_Task to complete_: Render the lines of the entries from the line containing "This screenshot has width=1644, height=925." up to and including the line containing "button in the" as a Markdown table with the columns Row and Line. Number each row and leave out blank lines.

_Provided material_:
━━━━━━

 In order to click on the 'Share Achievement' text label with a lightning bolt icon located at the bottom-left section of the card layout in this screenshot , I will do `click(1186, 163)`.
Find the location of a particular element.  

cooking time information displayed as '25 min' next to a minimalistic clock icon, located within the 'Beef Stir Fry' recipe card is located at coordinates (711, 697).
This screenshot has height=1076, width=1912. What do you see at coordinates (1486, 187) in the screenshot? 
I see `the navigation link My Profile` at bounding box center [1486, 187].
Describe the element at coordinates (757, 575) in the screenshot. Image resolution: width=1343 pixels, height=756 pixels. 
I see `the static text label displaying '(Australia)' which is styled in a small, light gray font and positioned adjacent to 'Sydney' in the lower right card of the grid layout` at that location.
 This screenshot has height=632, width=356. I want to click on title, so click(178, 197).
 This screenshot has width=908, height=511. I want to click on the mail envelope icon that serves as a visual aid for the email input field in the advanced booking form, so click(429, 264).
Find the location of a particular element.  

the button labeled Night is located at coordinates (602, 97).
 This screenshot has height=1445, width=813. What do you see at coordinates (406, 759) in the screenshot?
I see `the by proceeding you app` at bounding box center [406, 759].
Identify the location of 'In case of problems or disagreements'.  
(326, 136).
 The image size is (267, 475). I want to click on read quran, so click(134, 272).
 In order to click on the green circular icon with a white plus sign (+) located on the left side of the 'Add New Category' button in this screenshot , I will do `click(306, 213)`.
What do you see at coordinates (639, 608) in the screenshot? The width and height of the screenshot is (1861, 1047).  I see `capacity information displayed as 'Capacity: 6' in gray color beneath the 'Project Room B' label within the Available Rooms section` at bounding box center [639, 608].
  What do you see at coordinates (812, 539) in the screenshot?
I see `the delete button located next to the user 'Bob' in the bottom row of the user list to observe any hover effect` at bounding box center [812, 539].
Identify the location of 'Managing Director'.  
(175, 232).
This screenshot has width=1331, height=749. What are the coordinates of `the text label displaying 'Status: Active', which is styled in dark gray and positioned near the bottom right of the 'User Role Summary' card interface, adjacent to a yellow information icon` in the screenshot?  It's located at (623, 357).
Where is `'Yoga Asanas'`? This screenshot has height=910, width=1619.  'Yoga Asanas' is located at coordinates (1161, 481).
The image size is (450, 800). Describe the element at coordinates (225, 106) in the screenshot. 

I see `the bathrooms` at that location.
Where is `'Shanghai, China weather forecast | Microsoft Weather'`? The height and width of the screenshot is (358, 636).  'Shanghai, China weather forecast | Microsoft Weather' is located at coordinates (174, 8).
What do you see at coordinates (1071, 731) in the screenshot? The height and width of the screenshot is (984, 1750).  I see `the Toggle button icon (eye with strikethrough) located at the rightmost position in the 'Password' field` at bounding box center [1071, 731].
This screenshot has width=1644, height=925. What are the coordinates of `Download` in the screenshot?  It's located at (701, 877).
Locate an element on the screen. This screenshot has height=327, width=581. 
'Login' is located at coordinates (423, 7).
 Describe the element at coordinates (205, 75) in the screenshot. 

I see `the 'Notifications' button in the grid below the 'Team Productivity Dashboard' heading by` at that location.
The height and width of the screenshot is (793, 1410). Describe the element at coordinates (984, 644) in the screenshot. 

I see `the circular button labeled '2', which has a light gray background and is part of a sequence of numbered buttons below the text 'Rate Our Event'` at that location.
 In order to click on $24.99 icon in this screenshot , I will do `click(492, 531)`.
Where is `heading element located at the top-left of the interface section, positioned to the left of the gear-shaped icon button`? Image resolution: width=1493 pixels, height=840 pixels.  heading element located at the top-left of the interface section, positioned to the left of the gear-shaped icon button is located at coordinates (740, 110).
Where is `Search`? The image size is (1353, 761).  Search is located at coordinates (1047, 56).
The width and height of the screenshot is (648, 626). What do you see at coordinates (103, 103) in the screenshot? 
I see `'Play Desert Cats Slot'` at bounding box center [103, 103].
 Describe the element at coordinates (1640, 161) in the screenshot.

━━━━━━

_Answer in full_:
| Row | Line |
|---|---|
| 1 | This screenshot has width=1644, height=925. What are the coordinates of `Download` in the screenshot?  It's located at (701, 877). |
| 2 | Locate an element on the screen. This screenshot has height=327, width=581.  |
| 3 | 'Login' is located at coordinates (423, 7). |
| 4 |  Describe the element at coordinates (205, 75) in the screenshot.  |
| 5 | I see `the 'Notifications' button in the grid below the 'Team Productivity Dashboard' heading by` at that location. |